À noite, as coisas pioram. Depois das aulas, vêm os TPC. Um diz que não tem, o outro quer ir para a rua. Volta suado. Sujo. Com pulseiras de elástico corrente, no pulso esquerdo. Os amigos também têm, é claro! “ Já para o duche! “ O mais novo, trouxe um teste para assinar. Amanhã, a reunião com a directora de turma. Lentamente, a tensão aprofunda-se…” Não é justo! “ Desabafa, baixinho. Desesperada. Sim, porque o pai pegou na “ mala de cartão “ e abalou para o outro extremo do Mundo e quem cá ficou que se desenvencilhe!

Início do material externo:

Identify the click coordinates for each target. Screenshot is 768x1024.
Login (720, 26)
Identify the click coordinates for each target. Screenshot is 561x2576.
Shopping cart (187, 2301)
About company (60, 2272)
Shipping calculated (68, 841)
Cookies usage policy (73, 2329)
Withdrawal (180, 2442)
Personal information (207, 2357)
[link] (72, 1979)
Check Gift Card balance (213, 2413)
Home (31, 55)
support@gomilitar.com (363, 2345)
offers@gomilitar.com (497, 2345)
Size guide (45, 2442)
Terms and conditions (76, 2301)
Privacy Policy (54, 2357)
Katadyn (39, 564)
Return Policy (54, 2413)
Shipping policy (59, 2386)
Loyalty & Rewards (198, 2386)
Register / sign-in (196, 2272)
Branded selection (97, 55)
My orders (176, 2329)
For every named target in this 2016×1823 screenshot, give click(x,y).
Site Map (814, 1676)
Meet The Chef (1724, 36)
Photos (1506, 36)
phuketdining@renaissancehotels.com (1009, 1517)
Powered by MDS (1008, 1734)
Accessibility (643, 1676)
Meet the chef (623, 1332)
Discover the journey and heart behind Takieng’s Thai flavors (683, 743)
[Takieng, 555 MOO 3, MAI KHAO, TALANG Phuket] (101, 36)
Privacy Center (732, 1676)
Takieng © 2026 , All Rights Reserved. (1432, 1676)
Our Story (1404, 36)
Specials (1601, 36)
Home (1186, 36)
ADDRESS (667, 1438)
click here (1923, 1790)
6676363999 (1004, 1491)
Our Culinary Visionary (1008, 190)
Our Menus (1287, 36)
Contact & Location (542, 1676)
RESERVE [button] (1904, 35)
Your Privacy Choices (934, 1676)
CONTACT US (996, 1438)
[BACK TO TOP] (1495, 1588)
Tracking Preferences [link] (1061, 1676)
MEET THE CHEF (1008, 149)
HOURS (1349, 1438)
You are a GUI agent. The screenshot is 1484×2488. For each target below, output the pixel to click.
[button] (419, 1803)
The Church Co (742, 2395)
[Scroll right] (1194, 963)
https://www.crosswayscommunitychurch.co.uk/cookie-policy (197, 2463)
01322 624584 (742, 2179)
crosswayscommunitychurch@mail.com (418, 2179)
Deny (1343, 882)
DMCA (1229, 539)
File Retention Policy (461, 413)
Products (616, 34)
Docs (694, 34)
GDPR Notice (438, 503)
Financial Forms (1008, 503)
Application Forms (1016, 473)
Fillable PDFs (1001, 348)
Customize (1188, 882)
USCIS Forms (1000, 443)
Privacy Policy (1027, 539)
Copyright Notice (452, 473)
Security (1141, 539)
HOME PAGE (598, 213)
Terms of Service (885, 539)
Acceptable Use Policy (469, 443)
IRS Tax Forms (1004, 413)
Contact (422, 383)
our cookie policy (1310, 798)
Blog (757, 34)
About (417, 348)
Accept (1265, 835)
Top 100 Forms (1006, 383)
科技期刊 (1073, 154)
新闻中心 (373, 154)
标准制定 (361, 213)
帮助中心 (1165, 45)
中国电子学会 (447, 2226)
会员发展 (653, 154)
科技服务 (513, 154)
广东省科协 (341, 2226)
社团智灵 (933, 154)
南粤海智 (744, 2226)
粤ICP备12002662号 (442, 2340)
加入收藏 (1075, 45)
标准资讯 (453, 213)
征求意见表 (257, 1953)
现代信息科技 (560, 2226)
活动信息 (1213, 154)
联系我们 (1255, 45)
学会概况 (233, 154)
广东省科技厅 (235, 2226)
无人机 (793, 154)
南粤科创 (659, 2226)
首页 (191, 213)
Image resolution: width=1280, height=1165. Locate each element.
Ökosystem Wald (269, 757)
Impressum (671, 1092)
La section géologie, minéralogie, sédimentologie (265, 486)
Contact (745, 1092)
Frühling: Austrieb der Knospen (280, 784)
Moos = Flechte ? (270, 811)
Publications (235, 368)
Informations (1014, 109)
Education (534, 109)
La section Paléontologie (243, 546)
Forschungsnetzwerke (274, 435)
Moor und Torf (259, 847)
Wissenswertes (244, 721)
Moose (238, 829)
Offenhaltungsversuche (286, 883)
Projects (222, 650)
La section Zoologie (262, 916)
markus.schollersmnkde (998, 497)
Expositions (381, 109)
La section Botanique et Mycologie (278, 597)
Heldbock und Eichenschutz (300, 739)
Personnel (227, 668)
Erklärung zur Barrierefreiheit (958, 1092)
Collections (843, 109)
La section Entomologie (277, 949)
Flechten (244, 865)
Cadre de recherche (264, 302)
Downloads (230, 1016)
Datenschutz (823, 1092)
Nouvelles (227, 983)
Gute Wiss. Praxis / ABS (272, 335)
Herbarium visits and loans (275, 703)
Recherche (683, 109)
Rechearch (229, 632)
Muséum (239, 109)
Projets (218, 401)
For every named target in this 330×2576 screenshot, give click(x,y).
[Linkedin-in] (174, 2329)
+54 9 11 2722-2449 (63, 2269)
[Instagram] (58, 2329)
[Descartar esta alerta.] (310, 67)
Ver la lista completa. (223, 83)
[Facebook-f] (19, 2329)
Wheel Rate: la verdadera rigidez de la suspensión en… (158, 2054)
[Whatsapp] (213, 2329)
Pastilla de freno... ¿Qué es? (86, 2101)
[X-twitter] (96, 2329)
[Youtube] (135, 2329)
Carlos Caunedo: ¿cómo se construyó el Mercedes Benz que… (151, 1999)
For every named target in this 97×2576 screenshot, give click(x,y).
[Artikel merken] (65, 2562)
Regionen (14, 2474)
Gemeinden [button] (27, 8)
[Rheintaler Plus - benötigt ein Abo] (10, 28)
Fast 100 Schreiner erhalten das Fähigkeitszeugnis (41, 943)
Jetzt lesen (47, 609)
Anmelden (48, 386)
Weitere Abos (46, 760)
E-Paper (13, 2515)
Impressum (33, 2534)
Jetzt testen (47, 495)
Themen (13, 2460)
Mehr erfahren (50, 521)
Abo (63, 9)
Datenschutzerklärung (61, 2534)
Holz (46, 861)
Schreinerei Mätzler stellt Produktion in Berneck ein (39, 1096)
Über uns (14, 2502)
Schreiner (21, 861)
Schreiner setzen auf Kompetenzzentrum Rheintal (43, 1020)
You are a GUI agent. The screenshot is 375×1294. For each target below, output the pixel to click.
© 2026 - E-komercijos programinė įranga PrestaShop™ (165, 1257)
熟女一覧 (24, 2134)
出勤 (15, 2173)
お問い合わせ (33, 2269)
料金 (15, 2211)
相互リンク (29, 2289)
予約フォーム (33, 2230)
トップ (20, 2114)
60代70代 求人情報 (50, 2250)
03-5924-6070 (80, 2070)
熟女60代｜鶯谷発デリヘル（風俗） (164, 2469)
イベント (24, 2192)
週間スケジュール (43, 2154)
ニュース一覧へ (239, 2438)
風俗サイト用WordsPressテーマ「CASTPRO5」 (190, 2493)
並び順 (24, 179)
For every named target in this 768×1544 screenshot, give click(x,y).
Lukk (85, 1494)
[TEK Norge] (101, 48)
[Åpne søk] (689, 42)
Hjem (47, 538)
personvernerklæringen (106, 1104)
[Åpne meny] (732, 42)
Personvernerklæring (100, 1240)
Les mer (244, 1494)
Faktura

É claro que ela não concorda com este tipo de vida. Diz que é coisa de pobres. Um misto de cobardia e incompetência patriotas. Porque se há-de pensar tanto no Futuro, virando costas ao Presente? Será que toda essa preocupação não é apenas uma imperiosa necessidade de afirmação pessoal? “ Sejamos sinceros, valha-nos isso! Basta de tretas, actos impensados, sacrifícios inúteis. No fim, um punhado de dólares na mão e és um homem a sério! Não importa se deixaste algo para trás, momentos por viver. Tudo isso se recupera tão depressa, não é? E quando voltares, lá estaremos nós à tua espera no aeroporto para ver a tua cara de homem a sério! É a vida… Pobre teoria! “ Os miúdos já dormem. Ela escreve, tentando libertar-se daquela velha angústia e solidão. Inalteráveis. O que se perdeu, está perdido. O que vier depois disso serão momentos novos. Interligados aos velhos, é certo, mas absolutamente novos.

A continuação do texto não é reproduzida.